- Freedom Beast by Chas Truog

Publication information
- Publisher: DC Comics
- First appearance: Animal Man #13 (July 1989)
- Created by: Grant Morrison

In-story information
- Full name: Dominic Mndawe
- Species: Metahuman
- Team affiliations: Global Guardians Justice League
- Abilities: Super strength; Healing factor; Animal control and fusion;

= Freedom Beast =

Fictional comic book character

Freedom Beast (Dominic Mndawe) is a fictional comic book character appearing in American comic books published by DC Comics.

The character made his live-action debut in the fourth season of the HBO Max series Titans, portrayed by Nyambi Nyambi.

==Fictional character biography==
Freedom Beast was born Dominic Mndawe in South Africa. His first appearance was in Animal Man #13 which occurs during the era of apartheid in South Africa. Dominic was under arrest for taking pictures of racially motivated acts of violence being committed by white Afrikaner policemen. In a cell, Dominic was about to be killed by his captors when he is rescued by Animal Man and B'wana Beast (Mike Maxwell), Mndawe's predecessor and future mentor. After the rescue, Maxwell gives Mndawe the elixir and helmet that confer powers on their owner. The two briefly had a disagreement as Mndawe was adamant to continue his political resistance to the South African government and its policy of apartheid with while Maxwell was insistent that the calling is apolitical. However, they eventually reconciled on this point. Mndawe continued pursuing his political objectives which he justified with the personal maxim, "Today's politics is tomorrow's mythology". Animal Man and Freedom Beast then prevent the massacre of a group of peaceful demonstrators by Afrikaner police. Animal Man returns to the US, while Maxwell and Freedom Beast remain in South Africa.

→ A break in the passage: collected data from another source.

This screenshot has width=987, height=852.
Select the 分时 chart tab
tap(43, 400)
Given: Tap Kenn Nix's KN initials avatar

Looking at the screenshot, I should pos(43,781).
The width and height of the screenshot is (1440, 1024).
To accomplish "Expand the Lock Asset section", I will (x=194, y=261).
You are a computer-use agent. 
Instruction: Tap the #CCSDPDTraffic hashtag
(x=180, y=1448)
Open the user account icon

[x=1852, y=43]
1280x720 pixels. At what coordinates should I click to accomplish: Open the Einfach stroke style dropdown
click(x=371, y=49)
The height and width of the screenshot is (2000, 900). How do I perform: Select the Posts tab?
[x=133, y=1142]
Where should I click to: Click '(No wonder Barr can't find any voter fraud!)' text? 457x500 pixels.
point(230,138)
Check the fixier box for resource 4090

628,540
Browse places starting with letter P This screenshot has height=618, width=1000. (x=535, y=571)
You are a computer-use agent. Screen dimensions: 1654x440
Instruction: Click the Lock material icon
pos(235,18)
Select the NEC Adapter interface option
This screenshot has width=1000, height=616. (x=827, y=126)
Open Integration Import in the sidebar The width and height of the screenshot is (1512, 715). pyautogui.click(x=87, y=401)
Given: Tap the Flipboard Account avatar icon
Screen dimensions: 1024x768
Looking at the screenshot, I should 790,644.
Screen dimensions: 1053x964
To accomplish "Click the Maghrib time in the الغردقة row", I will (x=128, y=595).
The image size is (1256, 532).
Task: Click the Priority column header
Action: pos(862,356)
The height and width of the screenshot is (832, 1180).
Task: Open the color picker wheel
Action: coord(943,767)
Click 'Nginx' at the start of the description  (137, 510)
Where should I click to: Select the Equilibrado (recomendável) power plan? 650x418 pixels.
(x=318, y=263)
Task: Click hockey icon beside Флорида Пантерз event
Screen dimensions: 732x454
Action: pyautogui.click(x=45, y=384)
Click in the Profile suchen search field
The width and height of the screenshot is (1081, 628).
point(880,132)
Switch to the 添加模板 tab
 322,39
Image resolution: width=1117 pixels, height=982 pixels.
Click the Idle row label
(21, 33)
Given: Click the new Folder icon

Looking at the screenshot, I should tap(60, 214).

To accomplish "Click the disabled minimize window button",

Freedom Beast appears in the Day of Vengeance Infinite Crisis special, in which he is possessed by Rage, one of the seven deadly sins. In Green Lantern, Freedom Beast appears as South Africa's representative in the reformed Global Guardians.

In Justice League: Cry for Justice, Freedom Beast is killed by minions of Prometheus. Dominic's partner Congorilla discovers his dying friend and vows to find justice for his murder. Prometheus is subsequently killed by Green Arrow who avenges his death.

Congorilla mentions that he still has Dominic's helmet and elixir in his possession. Seeking to honor the memory of his old friend, Congorilla resigns from the Justice League and goes to find a worthy candidate to become the new Freedom Beast.

=== The New 52 ===
In 2011, "The New 52" rebooted the DC universe. Freedom Beast is alive, making his debut when he comes to America to take down a hunting club that has created a synthetic version of his elixir. He teams with Midnighter to free the captured animals and bring down the hunters.

==Powers and abilities==
Freedom Beast drinks an elixir that gives him superhuman strength, speed, hunting and tracking abilities. He also wears an ancient helmet that allows him to communicate with animals and merge them to form chimeras.

==In other media==
Freedom Beast appears in the Titans episode "Dude, Where's My Gar?", portrayed by Nyambi Nyambi. This version lost his sister and her children to a disease made by scientists associated with the Chief.